[Start Material to process]

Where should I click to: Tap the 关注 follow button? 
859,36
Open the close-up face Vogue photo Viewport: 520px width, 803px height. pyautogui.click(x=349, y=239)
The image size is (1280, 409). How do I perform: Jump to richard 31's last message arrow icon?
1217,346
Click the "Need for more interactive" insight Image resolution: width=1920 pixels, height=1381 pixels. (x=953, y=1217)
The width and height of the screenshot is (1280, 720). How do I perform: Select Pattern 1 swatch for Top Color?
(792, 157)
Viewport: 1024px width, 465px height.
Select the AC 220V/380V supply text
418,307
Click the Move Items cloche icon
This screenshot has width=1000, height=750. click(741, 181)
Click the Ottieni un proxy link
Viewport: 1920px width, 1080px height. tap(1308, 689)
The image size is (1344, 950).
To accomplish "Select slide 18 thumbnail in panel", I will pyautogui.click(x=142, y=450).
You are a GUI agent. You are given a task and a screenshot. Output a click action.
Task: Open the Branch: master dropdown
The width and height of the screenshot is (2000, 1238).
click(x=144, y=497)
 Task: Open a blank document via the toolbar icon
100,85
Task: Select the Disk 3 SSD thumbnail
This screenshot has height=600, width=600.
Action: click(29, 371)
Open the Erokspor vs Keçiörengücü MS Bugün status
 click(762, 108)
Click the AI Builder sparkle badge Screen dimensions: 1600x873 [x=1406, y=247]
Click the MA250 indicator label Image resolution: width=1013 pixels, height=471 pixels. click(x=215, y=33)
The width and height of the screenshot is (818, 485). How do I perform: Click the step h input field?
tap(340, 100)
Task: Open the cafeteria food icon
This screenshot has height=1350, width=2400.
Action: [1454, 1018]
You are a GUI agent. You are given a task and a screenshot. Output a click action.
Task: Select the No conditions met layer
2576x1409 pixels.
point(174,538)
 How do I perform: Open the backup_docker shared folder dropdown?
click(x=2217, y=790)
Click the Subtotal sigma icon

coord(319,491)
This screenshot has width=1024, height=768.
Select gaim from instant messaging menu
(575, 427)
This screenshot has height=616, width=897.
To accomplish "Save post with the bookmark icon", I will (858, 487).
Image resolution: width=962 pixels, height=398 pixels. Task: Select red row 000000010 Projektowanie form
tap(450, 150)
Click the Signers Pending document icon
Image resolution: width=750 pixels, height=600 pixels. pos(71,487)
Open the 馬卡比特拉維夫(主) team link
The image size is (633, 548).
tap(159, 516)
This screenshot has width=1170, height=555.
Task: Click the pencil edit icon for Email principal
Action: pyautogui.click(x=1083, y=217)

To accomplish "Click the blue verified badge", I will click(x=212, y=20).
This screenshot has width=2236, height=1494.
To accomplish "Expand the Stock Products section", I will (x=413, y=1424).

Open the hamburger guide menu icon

[End Material to process]

§ What to work on: Repeat the lines of the records word for word, beginning at the line containing "The width and height of the screenshot is (1280, 720)." and continuing through the line containing "This screenshot has width=1000, height=750.", both included.

§ Problem solution:
The width and height of the screenshot is (1280, 720). How do I perform: Select Pattern 1 swatch for Top Color?
(792, 157)
Viewport: 1024px width, 465px height.
Select the AC 220V/380V supply text
418,307
Click the Move Items cloche icon
This screenshot has width=1000, height=750. click(741, 181)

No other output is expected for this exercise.